Beschrijving van het model W112; 300 Se cabriolet 708 expl (616 LHD)
Aan het einde van de Tweede Wereldoorlog hervatte Mercedes zijn activiteiten snel door legendarische modellen, zoals de monsterlijke en dure 300, en vooral de 190 SL en de buitengewone 300 SL, met vlinderdeuren uit te brengen. Maar deze voertuigen waren gebaseerd op archaïsche chassis, pontons genaamd, die dateerden van ver voor de oorlog. In 1956 kwamen er nieuwe versies, met nieuwe specificaties, een langere wielbasis om de binnenruimte te vergroten, grotere glasoppervlakken en nieuwe kreukelzones (innovatie om het aantal verkeersslachtoffers te verminderen). Wat het ontwerp van de carrosserie betreft, waren de normen zowel Europees als Amerikaans. Daarom droegen ze trotse achtervinnen (heckflosse) en gestroomlijnde koplampen. De 300 Se cabriolet is één van de topmodellen van de reeks.
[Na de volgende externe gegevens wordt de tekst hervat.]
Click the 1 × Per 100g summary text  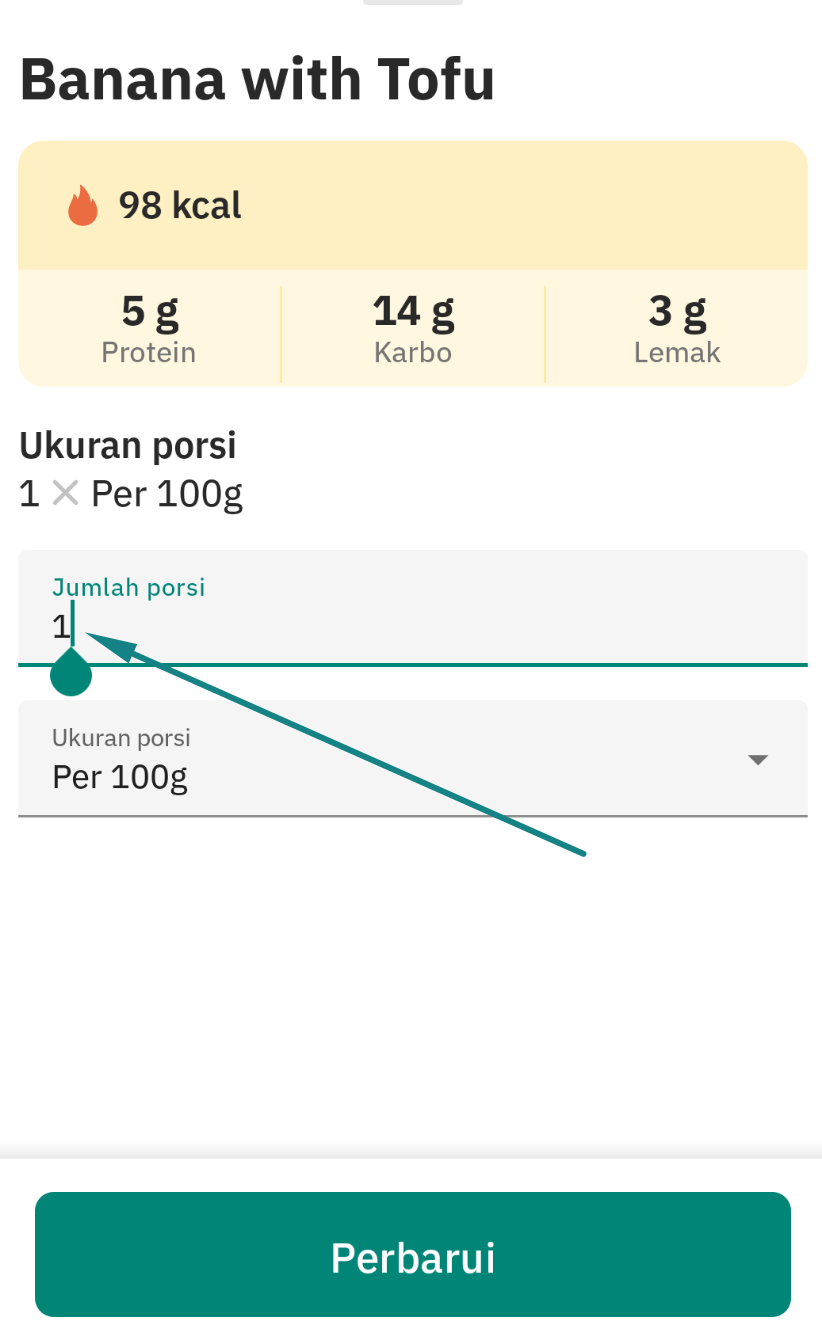point(131,494)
Dienovereenkomstig werden de nieuwe exclusievere modellen - toegewezen aan de 112-serie en uitgerust met een hele reeks speciale technische kenmerken
De standaardspecificaties omvatten een lichtmetalen motor met een cilinderinhoud van drie liter, een viertraps automatische transmissie, stuurbekrachtiging, luchtvering en een dubbelcircuit remsysteem met schijfremmen op de voor- en achterwielen.